Throughout her career, Mattea has explored music’s most basic human essence, delivered with beauty by an unmistakable voice. From “Christmas Collage,” an innovative, insightful medley of traditional carols, to the supple gospel call-and-response of “Baby King” and the dramatic “Mary Did You Know?,” Mattea’s “Songs and the Season” program displays her natural flexibility and hard-won artistic integrity. Her Christmas concerts are, she says, “more about the spiritual side of Christmas, and not so much about the holiday.”
Mattea’s sold-out performance at Carnegie Hall will bring both joy and reverence to this season of celebration.
Born and raised in Cross Lanes, just 10 minutes from downtown Charleston, Mattea moved to Nashville, TN to begin a country music singing career. She made a name for herself in mainstream country in the late 1980s and early 90s with a string of hits, including “Eighteen Wheels and a Dozen Roses” and “Where’ve You Been.”
After nearly 30 years of commercial success, which included earning a West Virginia Music Hall of Fame award, Mattea came around to singing from her roots of Appalachian traditional folk music pretty late in her career. Her Grammy nominated “Coal” album, released in 2008, followed up four years later with “Calling Me Home,” was a 180-degree about-face from the songs she’d sung before.

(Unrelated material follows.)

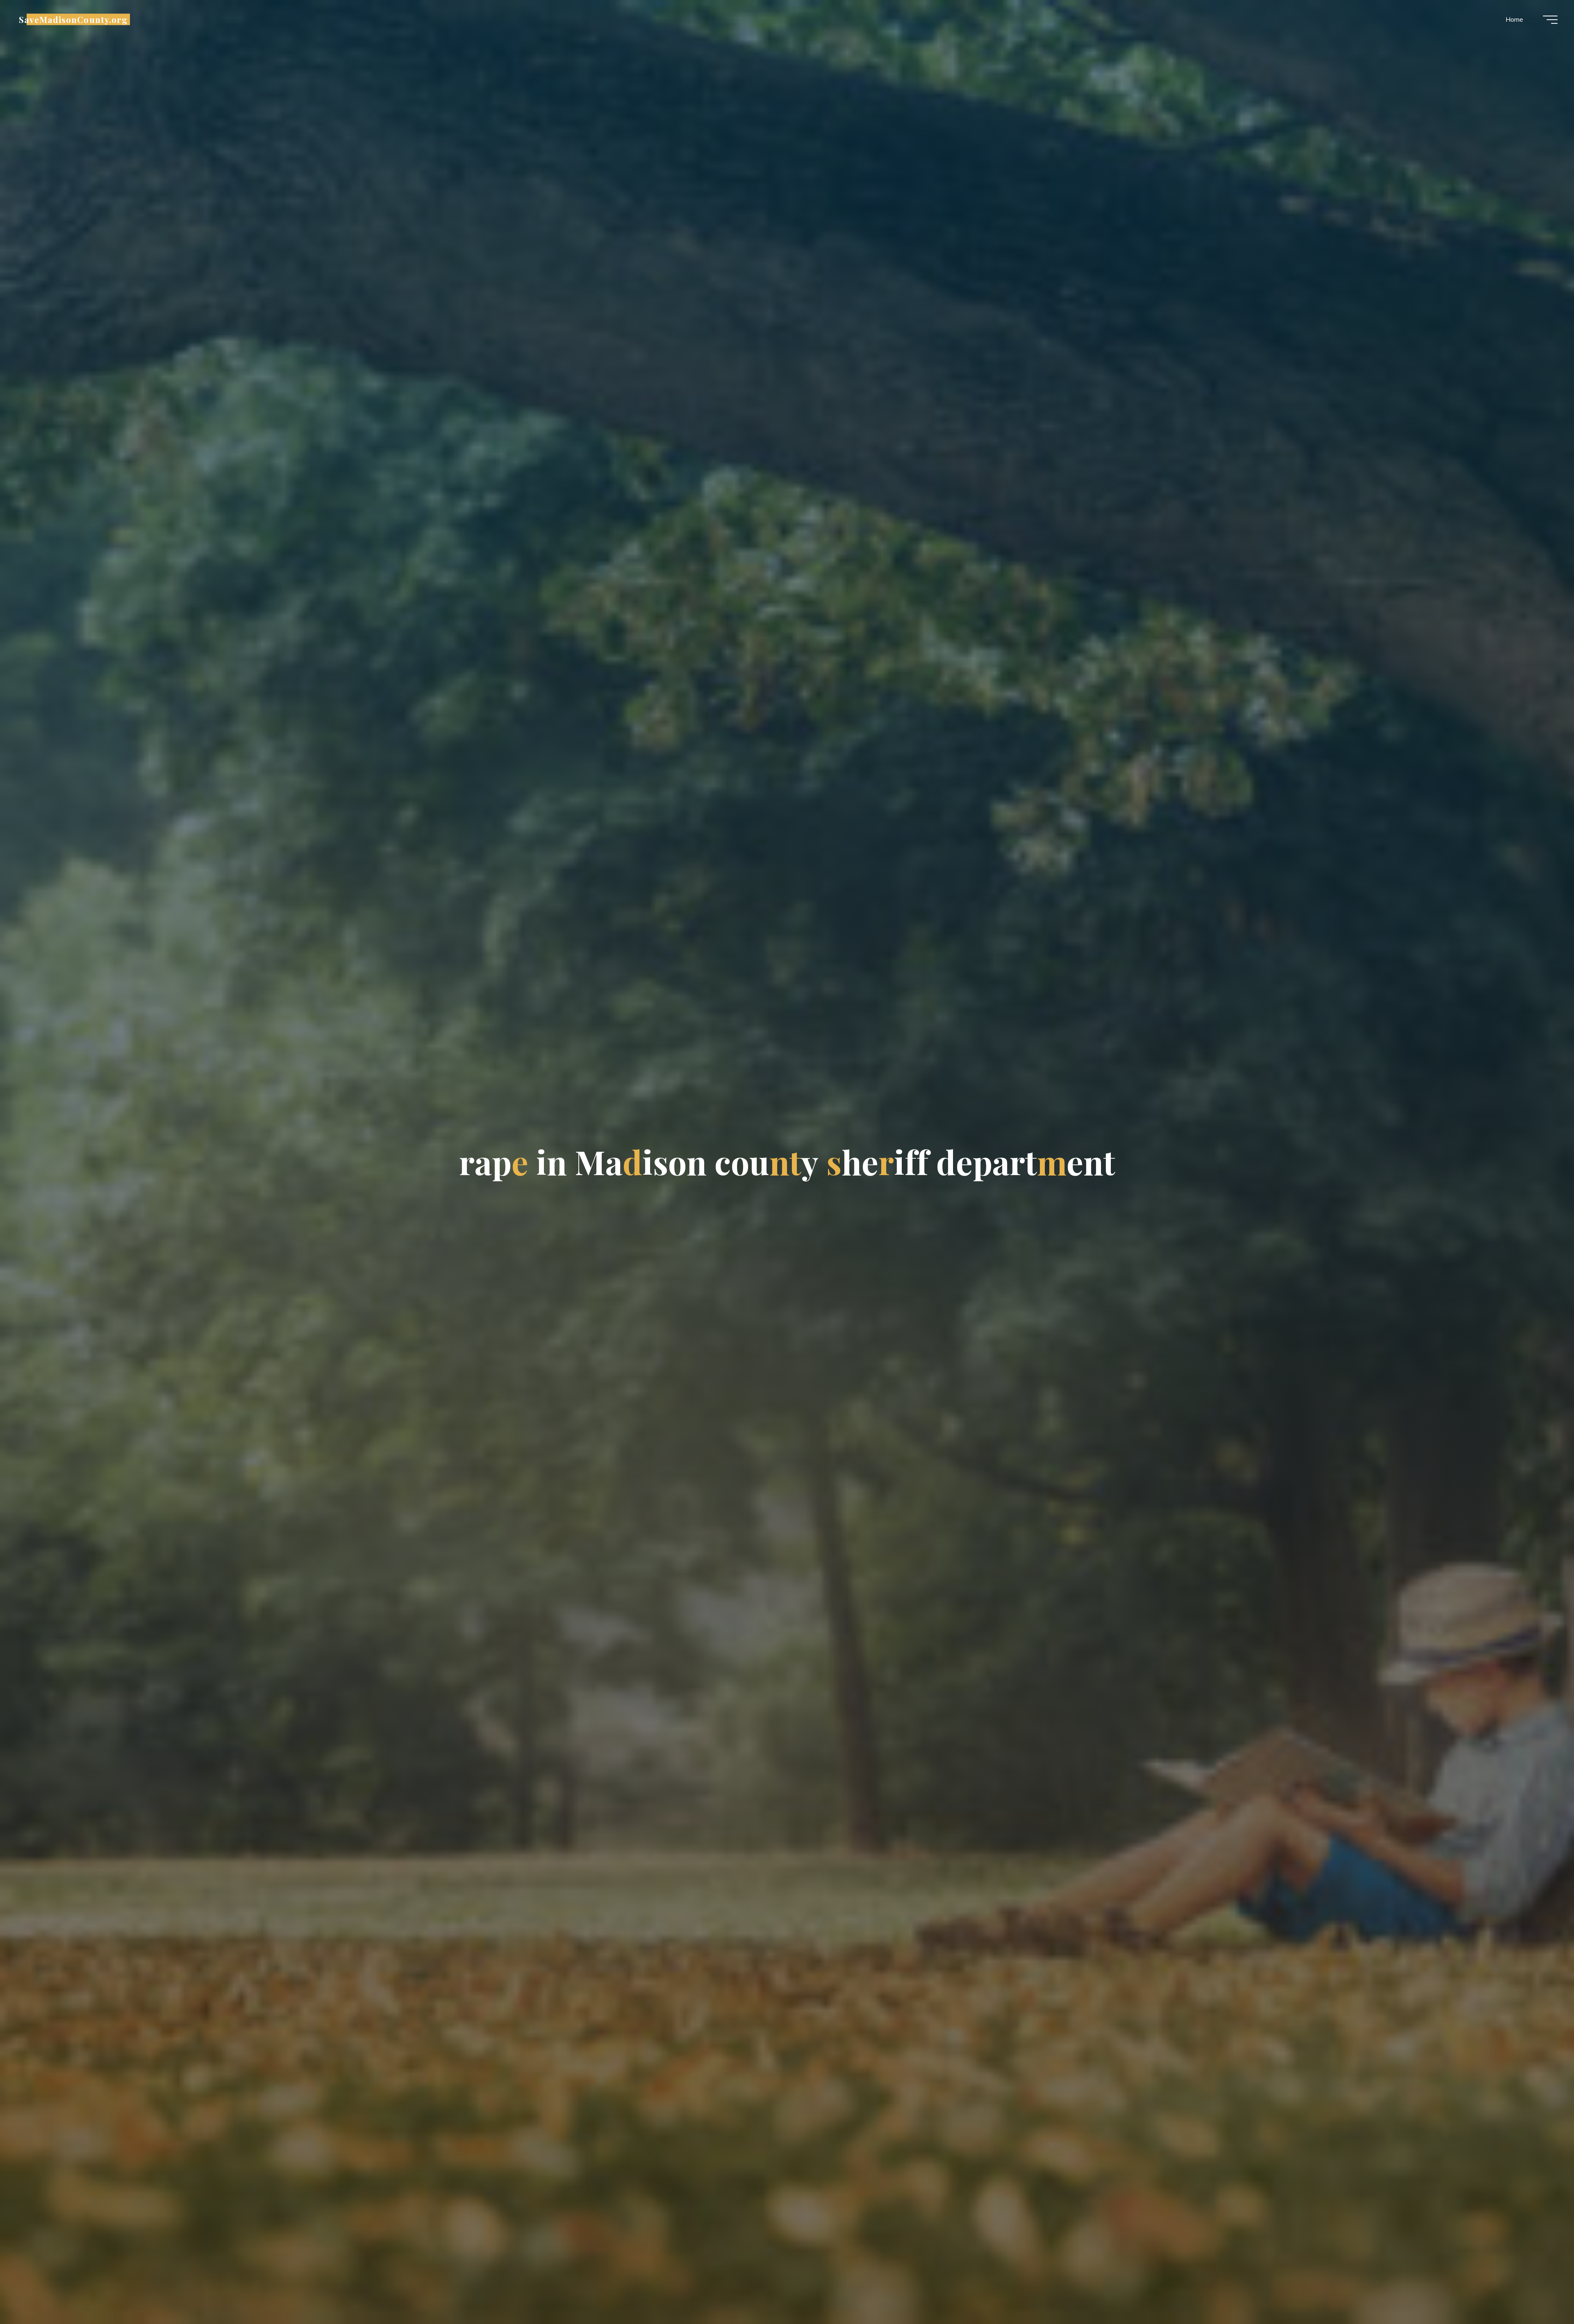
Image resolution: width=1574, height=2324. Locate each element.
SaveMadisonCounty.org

Referring to herself as a “recovering country music star,” she explains,”I feel like these last two albums are part of what I’m supposed to be doing. I grew up in West Virginia, where both my grandfathers had been coal miners, and the more I listened, the more this music rang true to me.”
Given her love of those kinds of songs – folk songs, really, that tell a human story – it should come as no surprise that Mattea would be drawn to the songs of Appalachia.
In June of 2011, Mattea was one of several speakers at the Blair Mountain March to stop mountaintop removal. Her songs now speak to coal and environmental issues reflecting the deep ambivalence with which many people in southern Appalachia now regard their greatest natural resource – coal. Mattea’s music is now fully tied to the “reluctant activism” that has tugged at her heart for nearly 20 years.
Married to songwriter and singer Jon Vezner for over 25 years, she resides in Nashville, TN.